**Übungsaufgabe 1**
Ändere im Interview zum Brandschutzinstitut die Passage von „Dank des Mitgliederwachstums“ bis „Prozent erreicht haben.“ so, dass „Herbst“ an die Stelle von „Frühjahr“ tritt. Gib die geänderte Passage vollständig wieder.
**Übungsaufgabe 2**
Führe das Interview zum Brandschutzinstitut weiter, beginnend nach seinem letzten Satz.

**Extrahierter Text**
↓

Die Redaktion sprach mit dem Präsidenten Dr. Roman Rupp und dem Geschäftsführer Jörg-Uwe Strauß des Deutschen Instituts für vorbeugenden Brandschutz e.V. (DIvB) über die Ziele im neuen Vereinsjahr.
Das Deutsche Institut für vorbeugenden Brandschutz hat in den letzten zwei Jahren zahlreiche Mitglieder hinzugewonnen. Wo steht der Verband heute?
Dr. Roman Rupp: Das Deutsche Institut für vorbeugenden Brandschutz e.V. (DIvB) versteht sich als Partner der Öffentlichkeit, Politik und Wirtschaft in allen Fragen rund um den vorbeugenden Brandschutz im baulichen, anlagentechnischen und organisatorischen Bereich. Wir haben uns bereits bei der Vereinsgründung im Jahr 2012 als offene Plattform definiert, die das aktuelle brandschutztechnische Fachwissen bündeln, die wissenschaftliche Forschung und Bildung sowie den Erfahrungsaustausch zwischen in- und ausländischen Brandschutzexperten unterstützen soll.
Mit dem Umzug unserer Geschäftsstelle von Köln nach Berlin und der Einstellung von Herrn Strauß als Geschäftsführer vor gut drei Jahren haben wir unsere Professionalisierung stark vorangetrieben: Über die verbandstypischen Aufgaben wie Beteiligung an Gesetzesänderungen und Normungen hinaus haben wir uns seitdem deutlich besser mit anderen Verbänden, der Politik und den Ministerien vernetzen können. Wir haben außerdem unsere Öffentlichkeitsarbeit intensiviert, indem wir unsere Website neugestaltet haben und uns regelmäßig öffentlich zu aktuellen Brandschutzthemen äußern. Unsere Serviceangebote für Mitglieder haben wir ebenfalls ausgeweitet. So bekommen wir zum Beispiel auf unsere regelmäßigen Mitgliedernewsletter viele Rückmeldungen und Anregungen, sind also in intensivem Dialog.
Dank des Mitgliederwachstums konnten wir auch die Arbeit in unseren Fachgruppen intensivieren und weitere Fachgruppen gründen. Im Frühjahr werden wir z.B. im Auftrag des Bundesministeriums für Digitales und Verkehr (BMVI) einen „Runden Tisch“ zum Thema Elektromobilität und Brandschutz organisieren. Das alles kommt in der Branche offenkundig gut an und hat dazu geführt, dass wir innerhalb der letzten drei Jahre einen organischen Mitgliederzuwachs von gut 120 Prozent erreicht haben.
Wie setzt sich die Mitgliederschaft derzeit zusammen?
Jörg-Uwe Strauß: Unsere Mitgliederschaft besteht im Wesentlichen aus den drei Gruppen: Verbände, Unternehmen und Einzelmitglieder. Die Zahl der Verbände ist über die Jahre nur wenig gestiegen. Unter den Unternehmen bilden vor allem kleine und mittlere Betriebe den Schwerpunkt. Ihre Zahl hat sich in den vergangenen drei Jahren in etwa verfünffacht. Die größte Gruppe mit ebenfalls hohem Zulauf ist aber weiterhin die der Einzelmitglieder, also die der Brandschutzsachverständigen, Architektur- und Ingenieurbüros.

↑

**Erfasste Daten**

↓

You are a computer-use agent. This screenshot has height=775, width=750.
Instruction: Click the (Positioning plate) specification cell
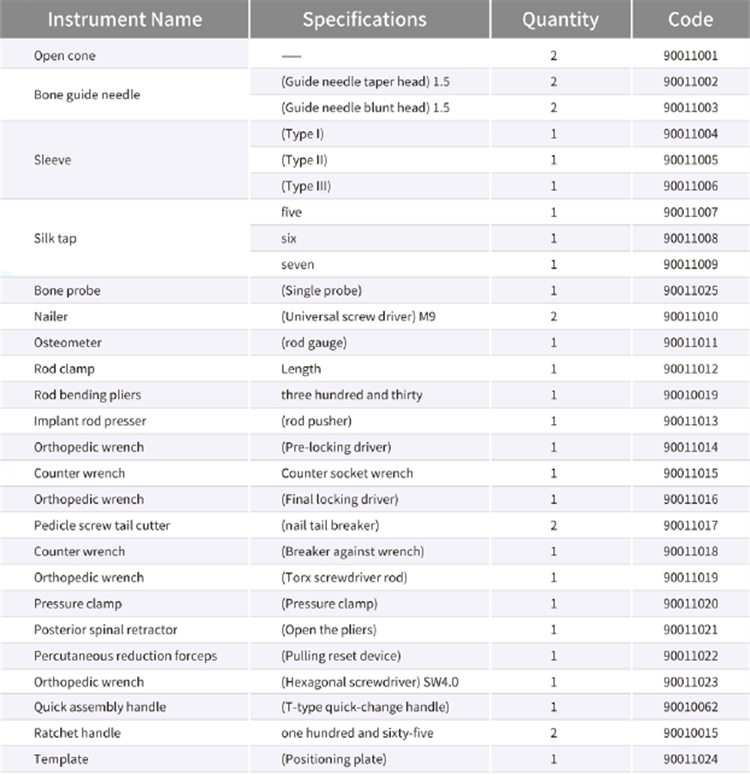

↑

**Ergebnis der Aufgabe 1**
Dank des Mitgliederwachstums konnten wir auch die Arbeit in unseren Fachgruppen intensivieren und weitere Fachgruppen gründen. Im Herbst werden wir z.B. im Auftrag des Bundesministeriums für Digitales und Verkehr (BMVI) einen „Runden Tisch“ zum Thema Elektromobilität und Brandschutz organisieren. Das alles kommt in der Branche offenkundig gut an und hat dazu geführt, dass wir innerhalb der letzten drei Jahre einen organischen Mitgliederzuwachs von gut 120 Prozent erreicht haben.

**Ergebnis der Aufgabe 2**
Zielsetzung des DIvB ist erklärtermaßen, „Deutschlands Stimme für den vorbeugenden Brandschutz“ zu sein. Wird diese Stimme inzwischen ausreichend gehört?
Dr. Roman Rupp: Das ist leider noch nicht der Fall. Ich bin vielmehr der Überzeugung, dass es großer Anstrengungen unserer gesamten Branche bedarf, um angemessen gehört zu werden. In der heutigen Mediengesellschaft strömen auf uns alle tagtäglich unzählige Informationen über unterschiedlichste Themen ein. Das gilt für Verwaltungen, Ministerien und die Politik in besonderem Maße. Infolgedessen nehmen wir meist nur noch die großen Wellen und Themen wahr, die in den Medien oft künstlich überbetont werden und die alle anderen Themen absorbieren.
Der zusätzliche Resonanzboden von Facebook und Co. verstärkt diesen Effekt. Dort äußern viele Menschen oftmals auch extreme Positionen ohne Beachtung üblicher Umgangsformen – offenbar, weil sie in der Regel nicht dafür zur Verantwortung gezogen werden.
Gegen diese künstlich erzeugten und verstärkten Wellen zu bestehen ist schwer. Nur wer eine starke Stimme hat, dringt durch. Deshalb arbeite ich mit meinen Präsidiumskolleginnen und -kollegen intensiv daran, die Vielstimmigkeit der Branche zu beenden und unsere Kräfte zu bündeln. Unsere gemeinsame Vision ist die eines fachlich breit aufgestellten Brandschutzverbandes von Wirtschaftsakteuren der Branche. Als DIvB möchten wir gleichermaßen Initiator und Treiber dieser Konzentration der Brandschutzinteressen sein.
Die Aufgaben der Geschäftsstelle der Bundesvereinigung Fachplaner und Sachverständige für den vorbeugenden Brandschutz e.V. (BFSB) sind im April 2021 auf das DIvB übertragen worden, und es gab das Angebot an alle BFSB-Mitglieder, zum Jahresende in das DIvB zu wechseln. Wie viele BFSB-Mitglieder haben bisher den Schritt zum DIvB gemacht?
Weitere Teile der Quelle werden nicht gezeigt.